Big! Big like a desert rock formation! Big like a marine mammal!
Rose swallowed and tried to get herself together. “I don’t know if we should.” She gnawed on the inside of her cheek, because it would be pretty weird to go off for the day with Boyd, regardless of whether he was in love with her ex-husband or just following him around out of some misguided idea of life-debt, the Chewbacca to Tom’s Han Solo.
Wait, Boyd Kellagher wanted to go day-drinking with her. If there was ever a time to stop thinking and go with it, it was now.
“This sure sounds like a legitimate way to plan a basement renovation,” she decided. “But it might take a little while to find a taxi willing to take us anywhere.”
“I can drive,” Boyd offered. Then he frowned. “No, I can’t. Tom said I was under no circumstances to drive you anywhere.” His big gloomy face creased in consternation. “Tom doesn’t think I’m a very safe driver.”
Rose caught herself before she could commiserate on that too. Yeah, almost getting him drowned just once would probably have Tom holding it against Boyd forever.
And then she had an idea. She knew two people with a car and not enough to do who would probably look very impressed if Rose came out with Boyd and a drinking agenda. Tom would probably not approve, but it sounded like he would be very busy with renovations today.
Her brother texted her again.
Davey: Hey think I left a pair of snow boots in the bunk room could you bring them with you next time you’re in Boston?
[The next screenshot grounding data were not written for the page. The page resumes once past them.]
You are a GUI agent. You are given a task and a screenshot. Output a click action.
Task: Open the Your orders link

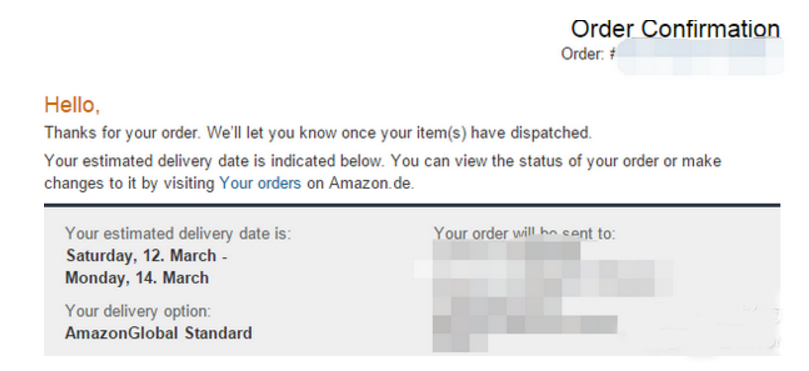tap(260, 183)
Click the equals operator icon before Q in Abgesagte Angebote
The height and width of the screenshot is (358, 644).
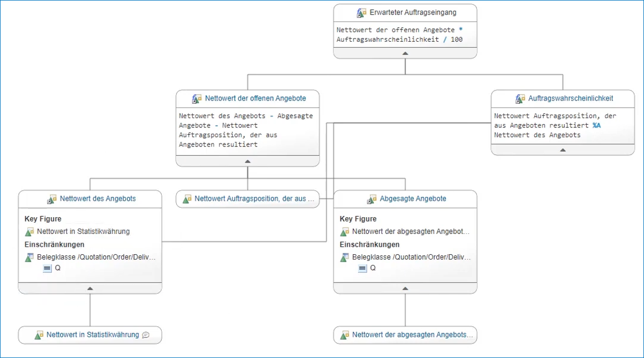point(361,268)
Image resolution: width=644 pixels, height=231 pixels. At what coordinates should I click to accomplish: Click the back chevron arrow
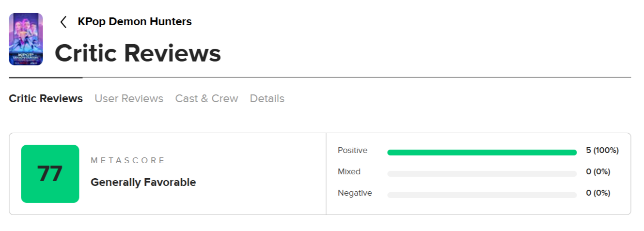tap(63, 22)
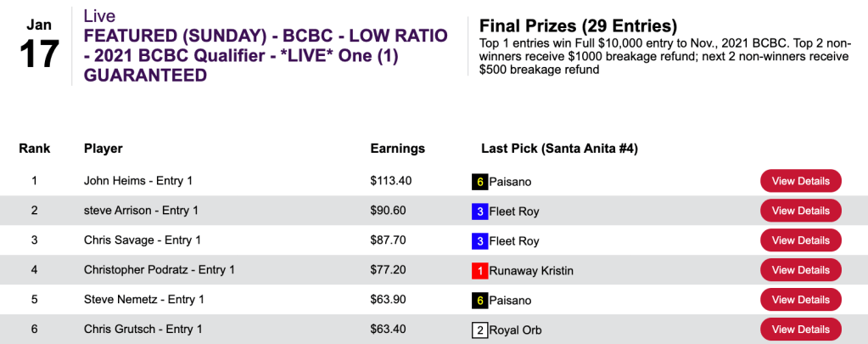Show View Details for Chris Savage
868x344 pixels.
tap(800, 240)
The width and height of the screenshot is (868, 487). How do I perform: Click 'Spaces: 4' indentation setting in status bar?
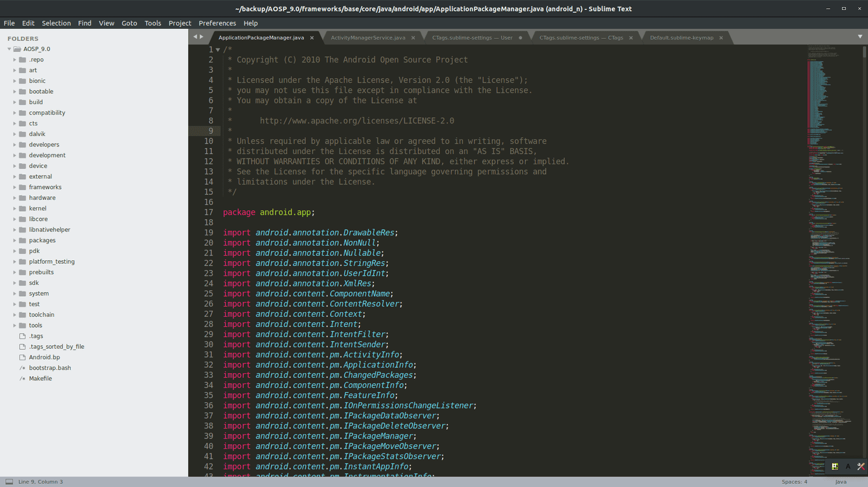coord(795,481)
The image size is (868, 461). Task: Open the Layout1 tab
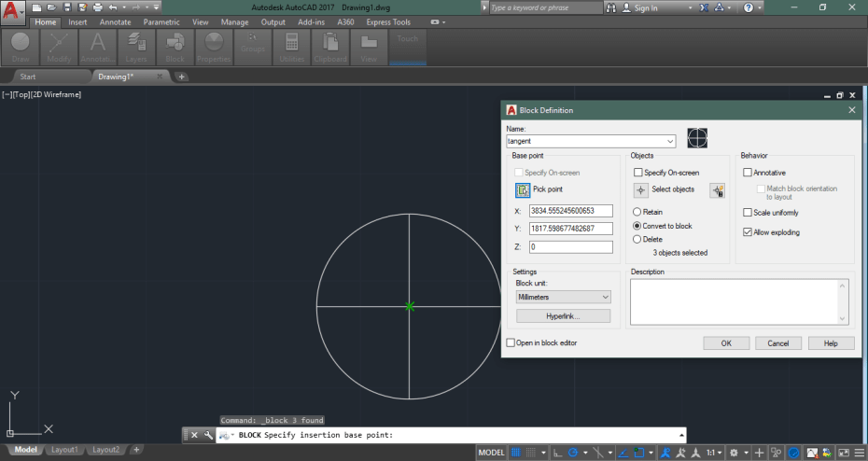(64, 450)
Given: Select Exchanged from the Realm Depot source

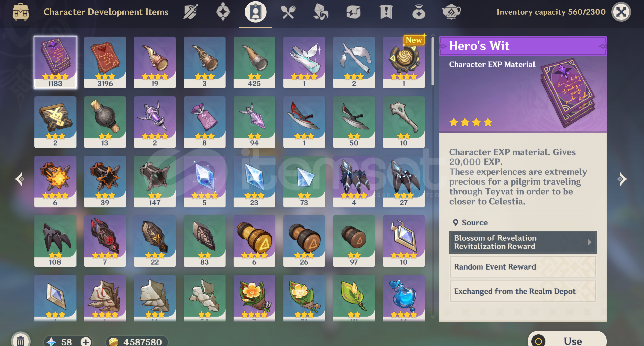Looking at the screenshot, I should pos(523,291).
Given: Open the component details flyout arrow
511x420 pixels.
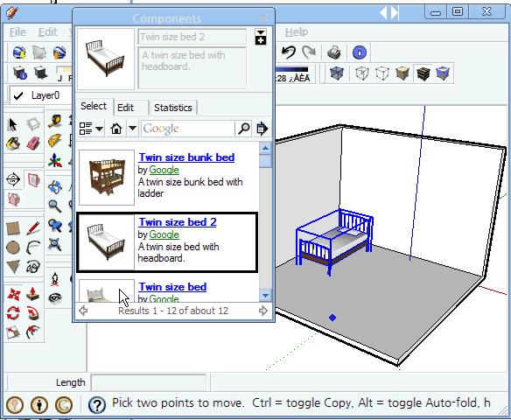Looking at the screenshot, I should pos(262,129).
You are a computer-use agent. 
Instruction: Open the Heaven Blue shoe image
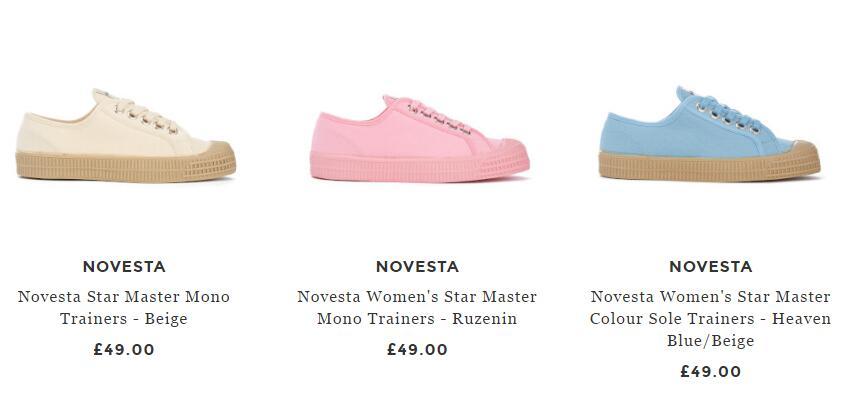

Rose wrinkled her nose at her phone. Why were her ex and his ex more invested in the success of this project than her own family? Well, she wasn’t going to sulk around feeling abandoned. She was going to get blitzed with a movie star and his groupies.
“Boyd, I’d love to introduce you to a couple of your fans,” Rose said. “They seem really good at research and inspiration.”